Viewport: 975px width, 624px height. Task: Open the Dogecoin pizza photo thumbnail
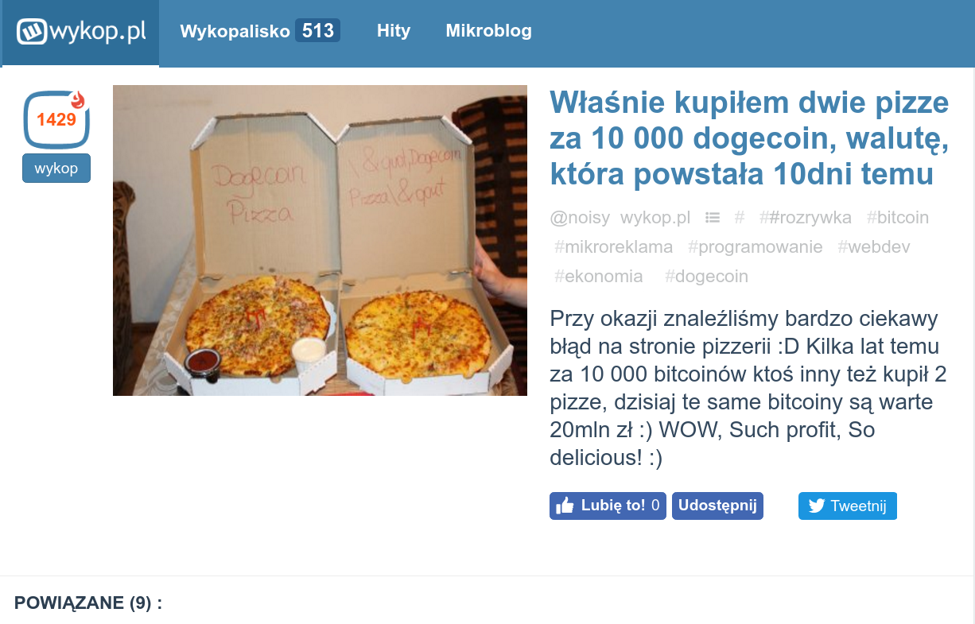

...

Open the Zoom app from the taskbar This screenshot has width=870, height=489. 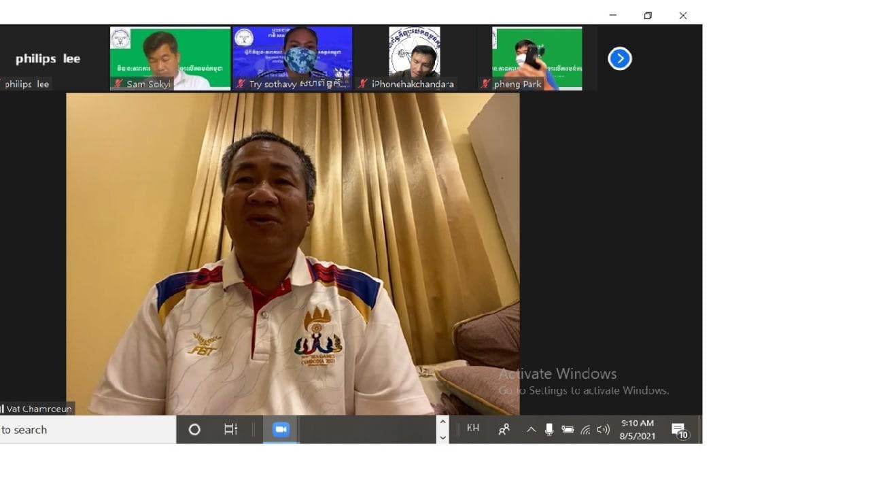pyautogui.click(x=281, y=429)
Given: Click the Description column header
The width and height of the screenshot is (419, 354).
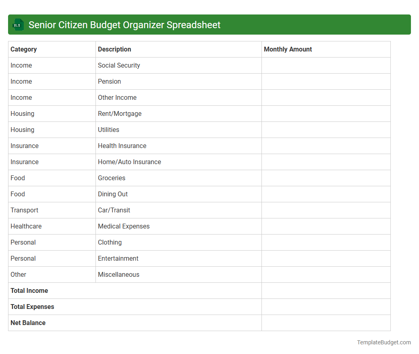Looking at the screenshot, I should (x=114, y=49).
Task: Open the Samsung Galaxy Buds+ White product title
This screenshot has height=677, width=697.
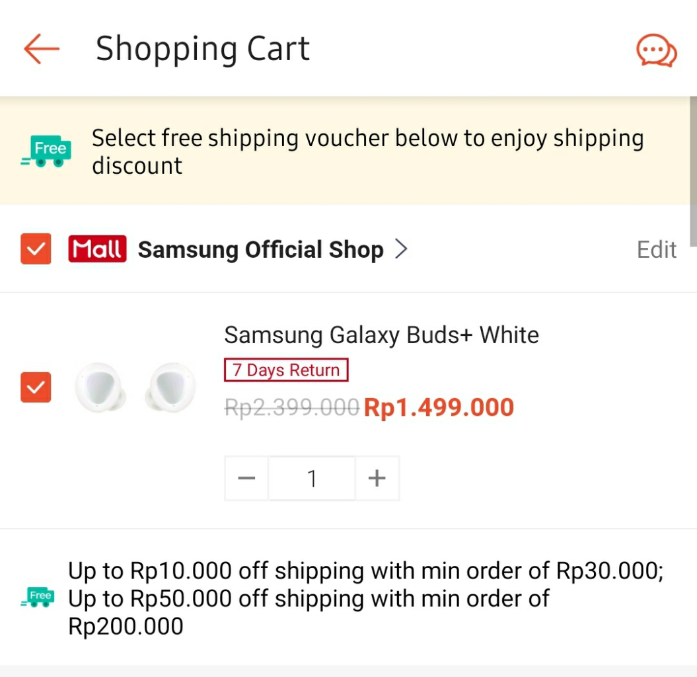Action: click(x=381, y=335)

--

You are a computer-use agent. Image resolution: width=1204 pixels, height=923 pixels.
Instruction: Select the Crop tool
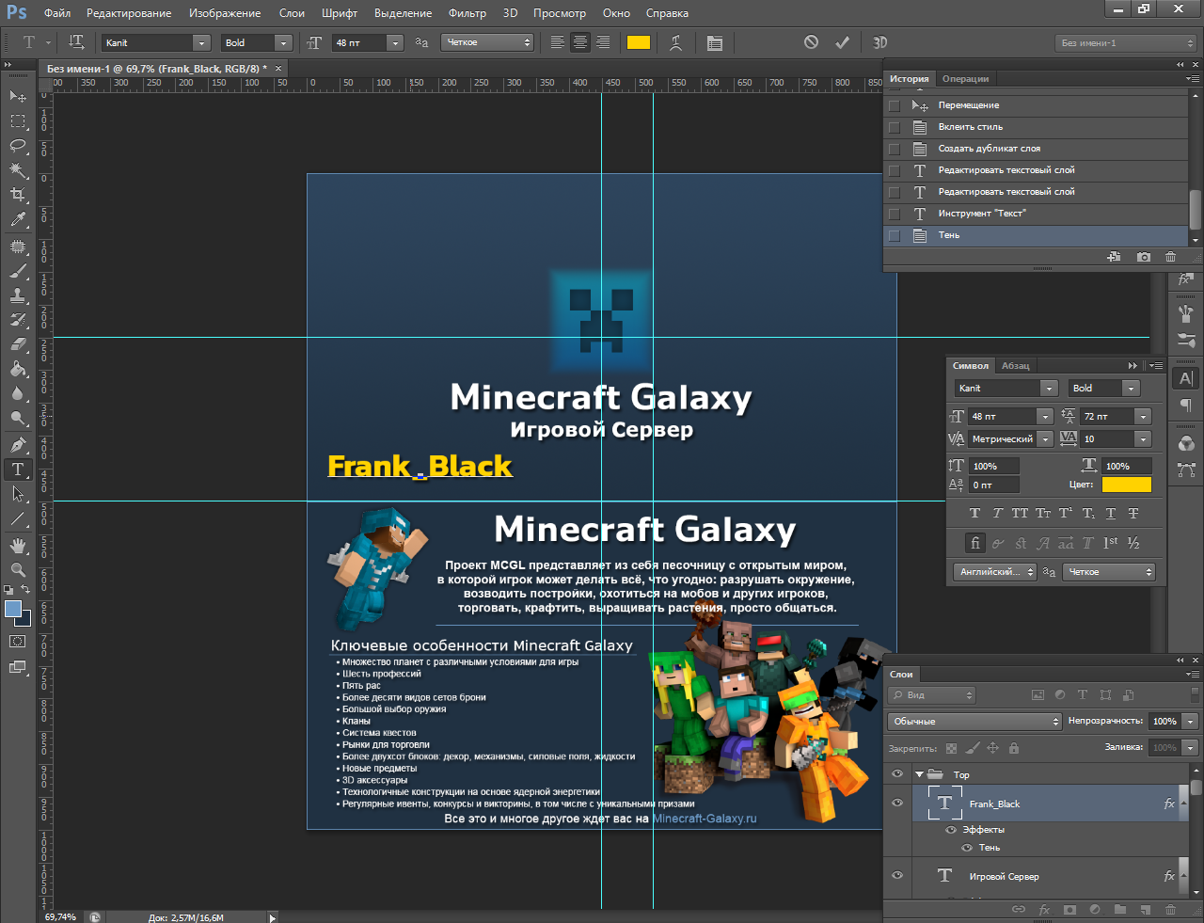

- What you are asked to do:
When you reach the line with "You are a computer-use" in the records above, start writing out lines exactly, and stop once the line with "Instruction: Select the Crop tool" has been written; include nothing else.

- Answer section:
You are a computer-use agent. Image resolution: width=1204 pixels, height=923 pixels.
Instruction: Select the Crop tool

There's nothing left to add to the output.